◆ Problem to work on ◆
Every line from the one with "Viewport: 1500px width, 844px" to the one with "Click the コントラスト slider handle", including those two, is to be copied exactly; all other lines of the entries below are left out.

Dataset extract START

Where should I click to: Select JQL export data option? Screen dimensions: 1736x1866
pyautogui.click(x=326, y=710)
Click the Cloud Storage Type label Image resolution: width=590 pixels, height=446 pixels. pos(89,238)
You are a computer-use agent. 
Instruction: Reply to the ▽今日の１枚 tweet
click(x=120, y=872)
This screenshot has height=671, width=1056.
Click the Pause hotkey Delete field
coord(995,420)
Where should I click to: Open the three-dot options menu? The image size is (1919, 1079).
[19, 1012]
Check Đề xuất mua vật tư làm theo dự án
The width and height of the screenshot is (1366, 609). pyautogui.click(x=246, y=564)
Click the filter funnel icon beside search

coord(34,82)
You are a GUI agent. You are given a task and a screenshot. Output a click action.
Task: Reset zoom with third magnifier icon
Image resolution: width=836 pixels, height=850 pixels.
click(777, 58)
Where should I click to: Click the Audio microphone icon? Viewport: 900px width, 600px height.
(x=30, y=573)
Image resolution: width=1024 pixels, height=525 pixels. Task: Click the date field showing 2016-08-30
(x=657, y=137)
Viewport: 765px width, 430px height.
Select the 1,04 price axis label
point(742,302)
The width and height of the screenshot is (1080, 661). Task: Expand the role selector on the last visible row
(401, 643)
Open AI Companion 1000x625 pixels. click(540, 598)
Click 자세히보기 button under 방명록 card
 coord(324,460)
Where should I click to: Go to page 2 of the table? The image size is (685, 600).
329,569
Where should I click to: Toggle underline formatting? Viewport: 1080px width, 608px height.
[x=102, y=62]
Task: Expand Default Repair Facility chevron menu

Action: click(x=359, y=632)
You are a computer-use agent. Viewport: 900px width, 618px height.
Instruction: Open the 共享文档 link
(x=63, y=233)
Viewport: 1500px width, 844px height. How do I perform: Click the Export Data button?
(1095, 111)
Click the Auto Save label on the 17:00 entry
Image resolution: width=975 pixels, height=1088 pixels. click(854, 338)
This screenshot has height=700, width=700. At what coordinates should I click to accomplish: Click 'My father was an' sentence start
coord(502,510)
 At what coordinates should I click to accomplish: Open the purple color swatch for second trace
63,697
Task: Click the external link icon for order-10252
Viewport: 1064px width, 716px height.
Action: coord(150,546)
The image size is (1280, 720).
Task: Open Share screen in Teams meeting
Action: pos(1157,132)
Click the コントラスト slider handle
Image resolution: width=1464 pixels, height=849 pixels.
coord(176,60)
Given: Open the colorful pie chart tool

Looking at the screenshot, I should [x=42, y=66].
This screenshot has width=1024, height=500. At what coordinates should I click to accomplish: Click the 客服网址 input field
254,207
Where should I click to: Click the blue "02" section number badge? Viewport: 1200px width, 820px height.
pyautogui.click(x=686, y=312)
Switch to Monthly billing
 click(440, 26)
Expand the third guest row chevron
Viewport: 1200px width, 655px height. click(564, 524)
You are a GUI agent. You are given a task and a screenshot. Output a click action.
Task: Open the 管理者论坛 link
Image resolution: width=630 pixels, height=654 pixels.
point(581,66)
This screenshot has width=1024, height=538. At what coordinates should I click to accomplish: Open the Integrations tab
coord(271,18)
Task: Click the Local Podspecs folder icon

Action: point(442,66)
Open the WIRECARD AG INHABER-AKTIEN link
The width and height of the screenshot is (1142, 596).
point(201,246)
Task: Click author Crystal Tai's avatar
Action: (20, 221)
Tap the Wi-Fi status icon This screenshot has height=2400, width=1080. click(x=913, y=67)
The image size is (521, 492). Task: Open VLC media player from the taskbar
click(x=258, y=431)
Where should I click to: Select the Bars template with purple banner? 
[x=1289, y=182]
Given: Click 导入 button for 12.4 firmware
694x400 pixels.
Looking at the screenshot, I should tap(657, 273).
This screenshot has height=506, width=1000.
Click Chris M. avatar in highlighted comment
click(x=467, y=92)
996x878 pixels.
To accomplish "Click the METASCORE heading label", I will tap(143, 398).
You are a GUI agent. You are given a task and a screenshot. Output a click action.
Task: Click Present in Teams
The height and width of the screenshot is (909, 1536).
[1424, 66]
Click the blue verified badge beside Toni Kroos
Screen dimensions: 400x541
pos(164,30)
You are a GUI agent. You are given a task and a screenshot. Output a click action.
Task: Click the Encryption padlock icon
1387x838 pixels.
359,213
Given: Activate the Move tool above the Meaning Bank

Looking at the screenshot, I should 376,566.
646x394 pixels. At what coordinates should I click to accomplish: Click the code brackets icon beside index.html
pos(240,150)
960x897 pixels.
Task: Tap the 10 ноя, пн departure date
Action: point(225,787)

Dataset extract END

◆ Exercise solution ◆
Viewport: 1500px width, 844px height. How do I perform: Click the Export Data button?
(1095, 111)
Click the Auto Save label on the 17:00 entry
Image resolution: width=975 pixels, height=1088 pixels. click(854, 338)
This screenshot has height=700, width=700. At what coordinates should I click to accomplish: Click 'My father was an' sentence start
coord(502,510)
 At what coordinates should I click to accomplish: Open the purple color swatch for second trace
63,697
Task: Click the external link icon for order-10252
Viewport: 1064px width, 716px height.
Action: coord(150,546)
The image size is (1280, 720).
Task: Open Share screen in Teams meeting
Action: pos(1157,132)
Click the コントラスト slider handle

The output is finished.